Florida Appeals Court Upholds Red Flag Law against Constitutional Challenge
Jefferson Davis (not that one), a Gilchrist County Sheriff’s deputy, allegedly threatened to kill another deputy after he discovered that his girlfriend had been involved with the man. His colleagues sought and obtained a Risk Protection Order (“RPO”) under Florida’s new “red flag” law. Davis appealed, raising a number of challenges to the RPO entered against him and to Florida’s entire scheme. In Davis v. Gilchrist County Sheriff’s Office, Florida’s first district court of appeal rejected those challenges. This case represents one of the few rulings on the constitutionality of “red flag” laws generally and the first on Florida’s law. The Florida court joins courts in Indiana and Connecticut in upholding these types of laws against constitutional challenge.

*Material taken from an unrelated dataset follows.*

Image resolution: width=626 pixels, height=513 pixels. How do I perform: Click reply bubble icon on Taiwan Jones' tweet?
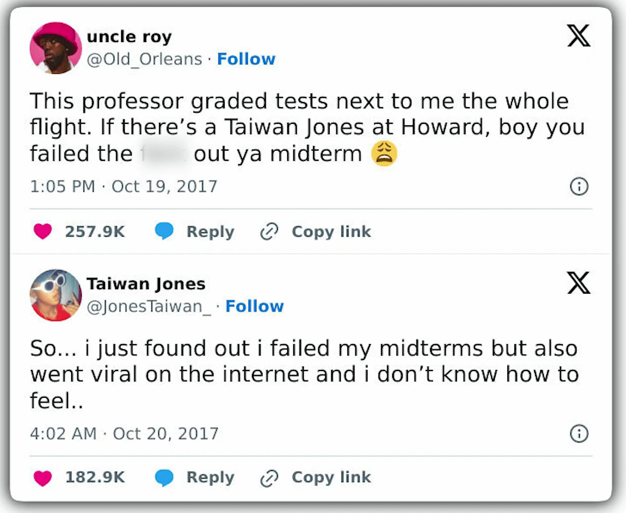click(164, 478)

As I’ve written about previously, “red flag” laws—also known as Extreme Risk Protection Order laws—permit law enforcement to temporarily remove firearms from an individual that a court determines is a danger to himself or others. Florida’s law, like most states, allows both temporary, emergency orders, and longer (one year) orders. Some Second Amendment advocates have argued that these laws violate a respondent’s due process rights. But, in fact, the Supreme Court has regularly recognized that emergency situations often require quick action (like a temporary, ex parte RPO) that permits postponing a hearing for a short period of time.

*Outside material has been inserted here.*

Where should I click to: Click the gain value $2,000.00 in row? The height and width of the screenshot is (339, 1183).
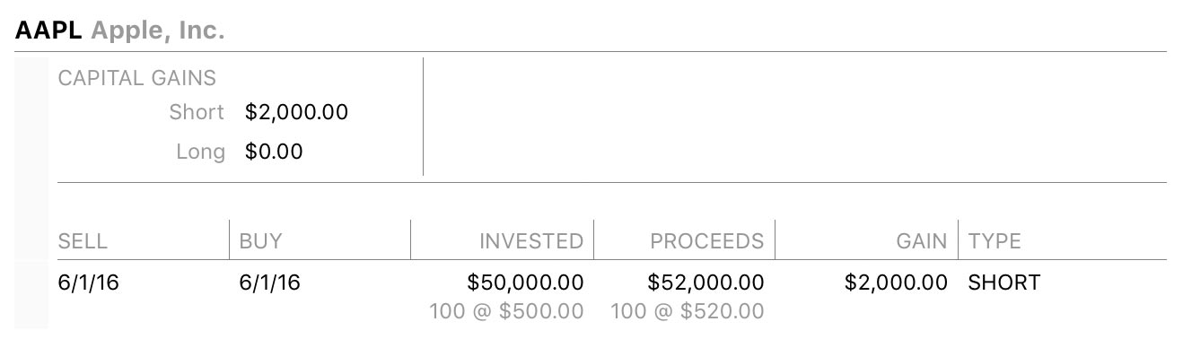point(896,283)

Florida’s appeals court recognized the procedural protections built into Florida’s law. It noted that “[t]he statute . . . requires a hearing within fourteen days of an RPO petition being filed, thus affording a respondent due process and a prompt opportunity to resist a final order.” Not only that, but:
the statute incorporates an added due process safeguard by requiring proponents to meet the heightened “clear and convincing” burden of proof standard. Compare § 790.401(3)(b), Fla. Stat. with e.g. Wash. Rev. Code. § 7.94.040(2) (requiring a showing of significant danger by the less stringent “preponderance of evidence” standard). Furthermore, the duration of the RPO may not exceed twelve months, § 790.401(3)(b), and the statute contains a mechanism whereby the respondent can request early termination of the order. § 790.401(6), Fla. Stat. Finally, the statute clearly requires the listed factors be considered within a specific context—the threat of gun violence. § 790.401(3)(b), Fla. Stat.

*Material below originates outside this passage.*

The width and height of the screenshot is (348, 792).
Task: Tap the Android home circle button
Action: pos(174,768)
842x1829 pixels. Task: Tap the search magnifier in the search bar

Davis also challenged the law as void for vagueness. He argued that “it leaves too much to the discretion of the trial court and law enforcement in determining what constitutes ‘significant danger,’ ‘relevant evidence’ [of that danger], and ‘mental illness.’” The court, however, appealed to common usage to find this language fairly specified:
In our view, there is nothing inherently vague about the terms Appellant would have us scrutinize. We interpret the word “significant” (as in “significant danger”) in a manner consistent with standard dictionary synonyms such as “noteworthy, worthy of attention and consequential; as opposed to “trivial.” “Significant” is no more or less “vague” than the word “imminent” found in the domestic violence injunction statute (§ 741.30, Fla. Stat). The same is true of the commonly used word, “relevant”.
The court’s decision will likely prove to be influential among Florida courts considering the coming challenges to Florida’s new law. As a recent Sun Sentinel report shows, Floridians have been making use of the new law to disarm those who are found to be dangerous to themselves or others.